ADH binds to the V2 receptor and activates the adenylate cyclase (AC) near the cytoplasmic side of the cell membrane, hydrolyzing and cyclizing ATP to form a second messenger cAMP, thereby activating the cAMP/PKA signaling pathway. Then the AQP2-containing vesicles are moved to the apical plasma membrane. In addition, other protein kinases may also be involved, such as Akt, Sgk, myosin light chain kinase, CaM-dependent protein kinase, protein kinase C and the like. ADH regulates AQP2 with AQP2 phosphorylation. It has been found that four serines (Ser256, Ser261, Ser264, Ser269) on the AQP2 protein can be regulated by phosphorylation. PKA increased phosphorylation at Ser256, Ser264, and Ser269, and decreased phosphorylation at Ser261. Tamma et al. found that the phosphorylation of Ser256 increased the vesicles containing AQP2 to the apical plasma membrane. The phosphorylation of Ser261 could inhibit this process. The phosphorylation of Ser264 and Ser269 remains to be further studied. Sjöhamn et al. found that other protein kinases such as c-Jun amino terminal kinase, p38, cd1, cd5 reduced phosphorylation of Ser261. In addition, Sasaki et al. found that ADH bind to the V2 receptor and activated the G protein Gq, moving the AQP2-containing vesicles to the apical plasma membrane through the IP3-Ca2+ signaling pathway.
Figure 1. Identification of a PKA-independent pathway controlling AQP2 trafficking. Schematic model. ER, endoplasmic reticulum. (Tamma, et al. 2014).
The newly produced AQP2 protein is transported from the endoplasmic reticulum to the membrane under the guidance of a signal peptide. It was previously thought that AQP2 was directly transported to the apical plasma membrane of the collecting duct, but Naofumi et al. observed the vesicles in the collecting duct cells by confocal microscopy at 4 °C. It was found that part of AQP2 moved to the basal side of the cell and then moved to the apical plasma membrane.

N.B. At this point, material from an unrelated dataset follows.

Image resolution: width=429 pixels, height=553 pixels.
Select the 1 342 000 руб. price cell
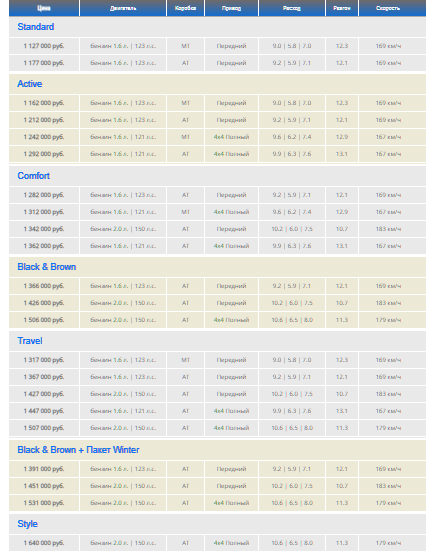(44, 229)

The transport mechanism from the basal side to the apical plasma membrane is independent of Rab11.
ADH is not the only factor regulating AQP2 expression. Al et al. have found that Nitrogen monoxide (NO) can promote renal water reabsorption to increase the distribution ratio of AQP2 in the apical plasma membrane and vesicles of collecting duct cells. Ortiz et al. found that the decrease in the activity of Nitric oxide Synthase (NOS) caused a decrease in AQP2 expression in the apical plasma membrane of collecting duct cells. Studies have found that excessive urinary calcium concentration reduces the expression of AQP2 on the plasma membrane at the apical end of the collecting duct, which decreases the function of urine concentration.